REQUIREMENTS >> Turn the lines of the material starting at the line containing "Task: Click the Actions column header" and ending at the line containing "Click the tremolo" into a numbered list, leaving out any blank lines.

### EXCERPTED DATA ###

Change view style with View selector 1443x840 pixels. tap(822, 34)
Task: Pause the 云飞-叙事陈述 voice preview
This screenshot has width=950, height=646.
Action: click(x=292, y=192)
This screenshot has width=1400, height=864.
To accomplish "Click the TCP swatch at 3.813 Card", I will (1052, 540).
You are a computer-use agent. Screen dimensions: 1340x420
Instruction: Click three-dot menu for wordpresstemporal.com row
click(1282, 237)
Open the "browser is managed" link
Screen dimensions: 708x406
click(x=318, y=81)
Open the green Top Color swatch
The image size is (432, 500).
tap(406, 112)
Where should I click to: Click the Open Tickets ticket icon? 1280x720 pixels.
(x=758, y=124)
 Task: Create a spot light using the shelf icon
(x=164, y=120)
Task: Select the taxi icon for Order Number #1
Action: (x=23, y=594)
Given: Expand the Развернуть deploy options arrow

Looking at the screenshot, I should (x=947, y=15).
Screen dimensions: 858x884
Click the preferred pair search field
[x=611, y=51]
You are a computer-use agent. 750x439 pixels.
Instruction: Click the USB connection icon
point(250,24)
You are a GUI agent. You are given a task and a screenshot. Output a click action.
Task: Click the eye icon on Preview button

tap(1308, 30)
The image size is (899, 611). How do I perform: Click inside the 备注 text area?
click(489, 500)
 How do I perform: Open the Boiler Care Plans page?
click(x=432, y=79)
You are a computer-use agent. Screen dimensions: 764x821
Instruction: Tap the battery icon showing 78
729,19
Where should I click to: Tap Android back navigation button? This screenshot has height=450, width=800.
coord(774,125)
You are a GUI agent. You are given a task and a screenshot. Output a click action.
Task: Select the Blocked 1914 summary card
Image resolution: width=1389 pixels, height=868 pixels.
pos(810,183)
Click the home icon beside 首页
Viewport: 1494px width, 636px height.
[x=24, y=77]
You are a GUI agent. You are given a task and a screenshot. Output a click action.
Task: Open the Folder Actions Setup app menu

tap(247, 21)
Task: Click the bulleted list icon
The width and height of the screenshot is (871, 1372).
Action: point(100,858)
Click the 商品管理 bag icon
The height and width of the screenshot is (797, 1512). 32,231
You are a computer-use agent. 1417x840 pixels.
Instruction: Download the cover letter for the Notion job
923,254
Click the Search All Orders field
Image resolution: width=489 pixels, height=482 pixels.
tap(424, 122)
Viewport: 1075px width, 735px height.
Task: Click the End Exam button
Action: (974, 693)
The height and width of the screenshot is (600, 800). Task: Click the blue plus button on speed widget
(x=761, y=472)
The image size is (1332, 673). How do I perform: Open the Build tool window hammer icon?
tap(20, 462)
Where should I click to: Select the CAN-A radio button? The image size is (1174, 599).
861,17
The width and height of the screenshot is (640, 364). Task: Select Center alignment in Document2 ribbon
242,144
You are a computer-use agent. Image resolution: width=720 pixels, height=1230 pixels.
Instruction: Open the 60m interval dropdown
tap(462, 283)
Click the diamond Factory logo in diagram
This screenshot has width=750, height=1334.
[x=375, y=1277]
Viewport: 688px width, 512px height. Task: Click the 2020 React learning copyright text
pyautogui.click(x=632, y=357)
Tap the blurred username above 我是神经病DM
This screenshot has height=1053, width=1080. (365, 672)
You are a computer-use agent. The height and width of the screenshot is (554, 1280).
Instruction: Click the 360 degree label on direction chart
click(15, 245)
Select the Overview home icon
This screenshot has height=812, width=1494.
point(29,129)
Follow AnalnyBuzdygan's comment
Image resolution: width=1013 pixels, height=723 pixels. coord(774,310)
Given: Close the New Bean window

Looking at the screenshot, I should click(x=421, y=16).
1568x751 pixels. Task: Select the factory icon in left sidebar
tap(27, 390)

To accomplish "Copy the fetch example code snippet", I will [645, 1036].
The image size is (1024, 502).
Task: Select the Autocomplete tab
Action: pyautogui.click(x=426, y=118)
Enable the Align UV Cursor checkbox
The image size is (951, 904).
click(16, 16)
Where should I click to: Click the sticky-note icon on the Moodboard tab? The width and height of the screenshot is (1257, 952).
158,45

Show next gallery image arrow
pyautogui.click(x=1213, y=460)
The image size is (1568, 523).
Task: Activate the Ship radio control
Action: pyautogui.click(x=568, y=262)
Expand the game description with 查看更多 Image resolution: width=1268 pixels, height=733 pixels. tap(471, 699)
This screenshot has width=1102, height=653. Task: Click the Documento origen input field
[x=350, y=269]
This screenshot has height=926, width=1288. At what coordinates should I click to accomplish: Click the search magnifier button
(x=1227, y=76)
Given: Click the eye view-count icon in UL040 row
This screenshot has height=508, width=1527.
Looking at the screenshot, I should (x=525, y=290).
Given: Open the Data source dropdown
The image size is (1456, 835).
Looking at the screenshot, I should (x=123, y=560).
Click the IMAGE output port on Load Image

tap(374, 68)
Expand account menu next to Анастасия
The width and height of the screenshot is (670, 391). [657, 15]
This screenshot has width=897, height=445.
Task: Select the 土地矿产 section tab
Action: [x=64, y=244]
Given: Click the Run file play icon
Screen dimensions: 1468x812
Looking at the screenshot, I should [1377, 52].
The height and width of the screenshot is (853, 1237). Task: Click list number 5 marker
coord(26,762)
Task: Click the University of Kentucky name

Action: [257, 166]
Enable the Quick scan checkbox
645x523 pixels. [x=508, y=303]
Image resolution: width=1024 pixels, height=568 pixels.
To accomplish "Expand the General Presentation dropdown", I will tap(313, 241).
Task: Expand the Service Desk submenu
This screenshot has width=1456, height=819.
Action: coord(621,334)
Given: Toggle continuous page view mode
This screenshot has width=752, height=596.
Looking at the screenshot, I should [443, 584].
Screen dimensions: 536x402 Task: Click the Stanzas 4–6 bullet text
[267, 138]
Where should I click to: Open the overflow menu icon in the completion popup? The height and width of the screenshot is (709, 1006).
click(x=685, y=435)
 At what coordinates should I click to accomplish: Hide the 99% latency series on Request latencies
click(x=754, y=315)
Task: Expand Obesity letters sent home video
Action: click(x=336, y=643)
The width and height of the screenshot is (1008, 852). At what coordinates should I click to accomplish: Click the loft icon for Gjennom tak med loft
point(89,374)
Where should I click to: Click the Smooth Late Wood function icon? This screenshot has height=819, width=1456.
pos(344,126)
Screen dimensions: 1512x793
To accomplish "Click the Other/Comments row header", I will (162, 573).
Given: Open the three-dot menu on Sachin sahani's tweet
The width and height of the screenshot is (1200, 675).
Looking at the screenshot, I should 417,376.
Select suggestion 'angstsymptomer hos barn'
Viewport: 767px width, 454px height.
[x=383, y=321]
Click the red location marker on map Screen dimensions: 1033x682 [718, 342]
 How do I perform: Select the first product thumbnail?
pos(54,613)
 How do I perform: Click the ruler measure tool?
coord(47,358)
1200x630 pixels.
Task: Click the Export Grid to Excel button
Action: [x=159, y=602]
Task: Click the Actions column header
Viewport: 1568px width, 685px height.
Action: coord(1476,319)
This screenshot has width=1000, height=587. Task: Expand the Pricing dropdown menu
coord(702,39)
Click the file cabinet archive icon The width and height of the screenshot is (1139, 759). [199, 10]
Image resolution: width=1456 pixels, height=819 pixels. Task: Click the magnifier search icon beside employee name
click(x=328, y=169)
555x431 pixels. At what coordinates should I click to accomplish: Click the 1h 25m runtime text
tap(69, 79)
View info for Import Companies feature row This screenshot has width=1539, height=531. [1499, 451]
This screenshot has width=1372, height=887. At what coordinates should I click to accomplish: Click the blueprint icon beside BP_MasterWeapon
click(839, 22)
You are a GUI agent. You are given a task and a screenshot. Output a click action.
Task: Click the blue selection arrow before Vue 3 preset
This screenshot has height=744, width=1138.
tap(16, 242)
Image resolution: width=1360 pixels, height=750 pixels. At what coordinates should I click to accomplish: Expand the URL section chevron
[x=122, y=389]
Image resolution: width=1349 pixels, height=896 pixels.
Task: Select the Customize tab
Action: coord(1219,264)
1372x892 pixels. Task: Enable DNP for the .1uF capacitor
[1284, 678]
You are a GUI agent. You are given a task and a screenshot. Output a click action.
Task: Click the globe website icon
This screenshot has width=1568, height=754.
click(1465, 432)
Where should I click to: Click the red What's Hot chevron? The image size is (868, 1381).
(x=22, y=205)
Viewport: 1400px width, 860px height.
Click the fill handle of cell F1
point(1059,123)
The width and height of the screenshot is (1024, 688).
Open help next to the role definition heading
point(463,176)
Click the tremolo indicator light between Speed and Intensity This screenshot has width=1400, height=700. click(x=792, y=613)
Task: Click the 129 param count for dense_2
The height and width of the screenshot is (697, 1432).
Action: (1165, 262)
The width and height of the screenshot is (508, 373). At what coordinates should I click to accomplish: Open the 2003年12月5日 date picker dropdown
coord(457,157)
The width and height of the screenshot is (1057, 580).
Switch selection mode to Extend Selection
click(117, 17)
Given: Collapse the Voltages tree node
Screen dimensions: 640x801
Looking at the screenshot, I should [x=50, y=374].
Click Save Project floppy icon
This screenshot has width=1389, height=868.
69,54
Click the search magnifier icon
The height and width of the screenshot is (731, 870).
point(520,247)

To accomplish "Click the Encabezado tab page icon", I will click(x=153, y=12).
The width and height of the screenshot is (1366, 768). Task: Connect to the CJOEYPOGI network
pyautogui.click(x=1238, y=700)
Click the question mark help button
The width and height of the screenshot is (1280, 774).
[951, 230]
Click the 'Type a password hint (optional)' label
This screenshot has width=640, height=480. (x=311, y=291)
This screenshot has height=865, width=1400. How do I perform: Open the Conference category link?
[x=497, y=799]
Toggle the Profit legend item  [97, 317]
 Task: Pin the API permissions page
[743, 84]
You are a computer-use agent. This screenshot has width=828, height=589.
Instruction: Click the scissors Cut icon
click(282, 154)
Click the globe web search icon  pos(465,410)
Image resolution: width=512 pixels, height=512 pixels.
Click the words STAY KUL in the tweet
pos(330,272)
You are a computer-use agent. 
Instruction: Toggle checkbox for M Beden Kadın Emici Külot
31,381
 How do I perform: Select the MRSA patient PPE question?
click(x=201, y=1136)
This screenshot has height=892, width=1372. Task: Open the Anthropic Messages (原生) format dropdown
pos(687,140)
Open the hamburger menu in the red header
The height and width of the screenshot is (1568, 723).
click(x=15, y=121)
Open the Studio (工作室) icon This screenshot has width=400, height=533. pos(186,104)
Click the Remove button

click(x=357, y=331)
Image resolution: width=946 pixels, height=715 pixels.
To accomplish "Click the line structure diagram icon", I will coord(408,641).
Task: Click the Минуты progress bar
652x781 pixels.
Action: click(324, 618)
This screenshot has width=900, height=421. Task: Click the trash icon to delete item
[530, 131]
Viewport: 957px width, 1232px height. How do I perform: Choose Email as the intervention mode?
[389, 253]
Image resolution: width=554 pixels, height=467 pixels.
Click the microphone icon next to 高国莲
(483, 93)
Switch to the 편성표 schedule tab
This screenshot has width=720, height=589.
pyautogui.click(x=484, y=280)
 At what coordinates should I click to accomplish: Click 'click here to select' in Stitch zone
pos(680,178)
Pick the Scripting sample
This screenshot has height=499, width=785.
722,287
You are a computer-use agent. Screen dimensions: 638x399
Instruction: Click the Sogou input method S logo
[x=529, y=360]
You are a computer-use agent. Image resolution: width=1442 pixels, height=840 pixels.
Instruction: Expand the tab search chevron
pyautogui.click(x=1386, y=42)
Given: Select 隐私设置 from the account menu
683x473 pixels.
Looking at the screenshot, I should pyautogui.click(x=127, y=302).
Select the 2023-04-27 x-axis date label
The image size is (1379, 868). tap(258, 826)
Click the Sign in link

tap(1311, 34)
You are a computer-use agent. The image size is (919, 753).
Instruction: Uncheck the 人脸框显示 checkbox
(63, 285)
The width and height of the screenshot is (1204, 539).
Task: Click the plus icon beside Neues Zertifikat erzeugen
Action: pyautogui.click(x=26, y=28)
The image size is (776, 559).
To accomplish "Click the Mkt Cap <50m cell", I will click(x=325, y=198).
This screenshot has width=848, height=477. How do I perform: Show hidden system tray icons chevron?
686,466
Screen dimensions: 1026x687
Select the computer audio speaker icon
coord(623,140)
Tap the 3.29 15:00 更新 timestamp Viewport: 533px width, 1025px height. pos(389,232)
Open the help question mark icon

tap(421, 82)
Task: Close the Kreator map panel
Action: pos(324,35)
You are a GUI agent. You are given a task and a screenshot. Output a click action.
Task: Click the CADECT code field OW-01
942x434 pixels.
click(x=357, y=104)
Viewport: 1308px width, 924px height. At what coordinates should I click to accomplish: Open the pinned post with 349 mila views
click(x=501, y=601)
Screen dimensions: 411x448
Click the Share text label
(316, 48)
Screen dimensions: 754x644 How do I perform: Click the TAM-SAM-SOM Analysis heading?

###

EXPECTED ANSWER >>
1. Task: Click the Actions column header
2. Viewport: 1568px width, 685px height.
3. Action: coord(1476,319)
4. This screenshot has width=1000, height=587. Task: Expand the Pricing dropdown menu
5. coord(702,39)
6. Click the file cabinet archive icon The width and height of the screenshot is (1139, 759). [199, 10]
7. Image resolution: width=1456 pixels, height=819 pixels. Task: Click the magnifier search icon beside employee name
8. click(x=328, y=169)
9. 555x431 pixels. At what coordinates should I click to accomplish: Click the 1h 25m runtime text
10. tap(69, 79)
11. View info for Import Companies feature row This screenshot has width=1539, height=531. [1499, 451]
12. This screenshot has width=1372, height=887. At what coordinates should I click to accomplish: Click the blueprint icon beside BP_MasterWeapon
13. click(839, 22)
14. You are a GUI agent. You are given a task and a screenshot. Output a click action.
15. Task: Click the blue selection arrow before Vue 3 preset
16. This screenshot has height=744, width=1138.
17. tap(16, 242)
18. Image resolution: width=1360 pixels, height=750 pixels. At what coordinates should I click to accomplish: Expand the URL section chevron
19. [x=122, y=389]
20. Image resolution: width=1349 pixels, height=896 pixels.
21. Task: Select the Customize tab
22. Action: coord(1219,264)
23. 1372x892 pixels. Task: Enable DNP for the .1uF capacitor
24. [1284, 678]
25. You are a GUI agent. You are given a task and a screenshot. Output a click action.
26. Task: Click the globe website icon
27. This screenshot has width=1568, height=754.
28. click(1465, 432)
29. Where should I click to: Click the red What's Hot chevron? The image size is (868, 1381).
30. (x=22, y=205)
31. Viewport: 1400px width, 860px height.
32. Click the fill handle of cell F1
33. point(1059,123)
34. The width and height of the screenshot is (1024, 688).
35. Open help next to the role definition heading
36. point(463,176)
37. Click the tremolo indicator light between Speed and Intensity This screenshot has width=1400, height=700. click(x=792, y=613)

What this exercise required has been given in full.